So technically Obama doesn’t have a spending problem.  

Obama will be out of office by 2017, so yeah, HE doesn’t have a problem spending all that borrowed money. It’s all of us suckers who have to live in the country after he’s done with it who will have to make the choice between cat food and really large interest payments on the national debt.

The other thorny problem with the CBO forecast is that after this year the report is contingent upon the economy growing “at its maximum sustainable level.”

The CBO pegs GDP growth as modest this year-again- but bets the farm that GDP growth will hit “3.4 percent in 2014 and an average of 3.6 percent a year from 2015 through 2018.”

No offense to the folks at the CBO, but really they should let politico-comedian David Letterman report economics and go to writing jokes full-time.
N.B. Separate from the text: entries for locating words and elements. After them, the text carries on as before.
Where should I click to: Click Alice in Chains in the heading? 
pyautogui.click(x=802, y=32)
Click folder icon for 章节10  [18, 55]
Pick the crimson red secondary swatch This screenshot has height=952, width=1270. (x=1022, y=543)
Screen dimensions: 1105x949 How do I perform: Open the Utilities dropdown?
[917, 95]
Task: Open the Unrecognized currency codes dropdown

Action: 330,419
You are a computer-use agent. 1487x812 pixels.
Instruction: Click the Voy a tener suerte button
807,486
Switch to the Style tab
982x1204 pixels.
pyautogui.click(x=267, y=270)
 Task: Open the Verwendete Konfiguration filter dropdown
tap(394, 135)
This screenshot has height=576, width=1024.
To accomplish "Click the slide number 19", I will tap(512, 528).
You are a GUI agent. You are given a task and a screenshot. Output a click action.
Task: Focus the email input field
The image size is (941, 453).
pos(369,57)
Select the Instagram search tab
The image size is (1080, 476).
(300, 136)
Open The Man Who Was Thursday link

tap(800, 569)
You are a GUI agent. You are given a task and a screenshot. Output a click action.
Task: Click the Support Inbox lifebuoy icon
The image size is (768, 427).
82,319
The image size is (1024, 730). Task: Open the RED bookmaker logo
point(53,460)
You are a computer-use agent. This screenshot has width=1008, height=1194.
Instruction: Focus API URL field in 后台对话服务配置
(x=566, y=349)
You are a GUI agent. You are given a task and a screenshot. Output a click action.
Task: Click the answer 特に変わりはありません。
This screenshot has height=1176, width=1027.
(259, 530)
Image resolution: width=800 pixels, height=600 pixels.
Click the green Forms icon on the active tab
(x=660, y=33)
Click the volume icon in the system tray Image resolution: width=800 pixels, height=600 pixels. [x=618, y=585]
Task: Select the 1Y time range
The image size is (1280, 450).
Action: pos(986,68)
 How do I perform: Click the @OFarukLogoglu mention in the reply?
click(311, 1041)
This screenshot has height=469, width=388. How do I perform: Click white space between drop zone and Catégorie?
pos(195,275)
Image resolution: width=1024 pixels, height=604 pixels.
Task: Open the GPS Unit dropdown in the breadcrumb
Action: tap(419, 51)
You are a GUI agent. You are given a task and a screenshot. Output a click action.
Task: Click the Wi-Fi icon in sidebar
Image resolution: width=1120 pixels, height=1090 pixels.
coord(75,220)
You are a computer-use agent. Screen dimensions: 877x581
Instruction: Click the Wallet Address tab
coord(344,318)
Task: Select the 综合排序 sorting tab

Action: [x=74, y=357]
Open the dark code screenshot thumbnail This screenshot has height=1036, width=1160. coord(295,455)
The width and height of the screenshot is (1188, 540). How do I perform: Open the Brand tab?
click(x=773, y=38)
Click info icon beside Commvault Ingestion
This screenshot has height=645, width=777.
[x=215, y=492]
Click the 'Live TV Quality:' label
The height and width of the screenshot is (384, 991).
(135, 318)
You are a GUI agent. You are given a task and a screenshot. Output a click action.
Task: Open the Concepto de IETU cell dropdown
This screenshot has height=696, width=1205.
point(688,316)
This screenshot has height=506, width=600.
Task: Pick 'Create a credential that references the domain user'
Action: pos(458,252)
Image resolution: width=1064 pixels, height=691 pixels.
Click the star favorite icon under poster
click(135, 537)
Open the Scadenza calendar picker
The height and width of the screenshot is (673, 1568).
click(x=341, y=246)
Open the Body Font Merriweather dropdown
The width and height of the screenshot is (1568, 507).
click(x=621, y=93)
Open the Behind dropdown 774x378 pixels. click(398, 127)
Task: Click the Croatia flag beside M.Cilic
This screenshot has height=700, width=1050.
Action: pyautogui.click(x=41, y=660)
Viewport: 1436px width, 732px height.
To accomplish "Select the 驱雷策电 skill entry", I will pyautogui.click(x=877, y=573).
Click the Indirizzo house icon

Since 2000, the US economy has grown above 3 percent only twice, 2004 and 2010. With 2 years of getting hits and the other years striking out, that’s not even a batting average.

That’s a disaster.   

No doubt higher government spending could give the economy a temporary boost, as it did in the third quarter of 2012, just in time to save Obama’s re-election campaign. But we’ve plunged from an annual rate of 3.1 percent growth in the third quarter to recessionary activity in the 4th quarter.
If government spending was all that it was cracked up to be, wouldn’t the third quarter have kick-started the economy, rather than killing it?

While idiots like Ezra Klein of the Washington Post argue that government spending needs to be much, much higher and payrolls for the federal government need to be expanded rather than contracted, the result would be catastrophic.

As it is, if we do nothing and let current federal tax rates and spending drift, we’ll spend more on interest than we do on education.

And Democrats, you have a problem: Tell them in 2017 how much you care about kids.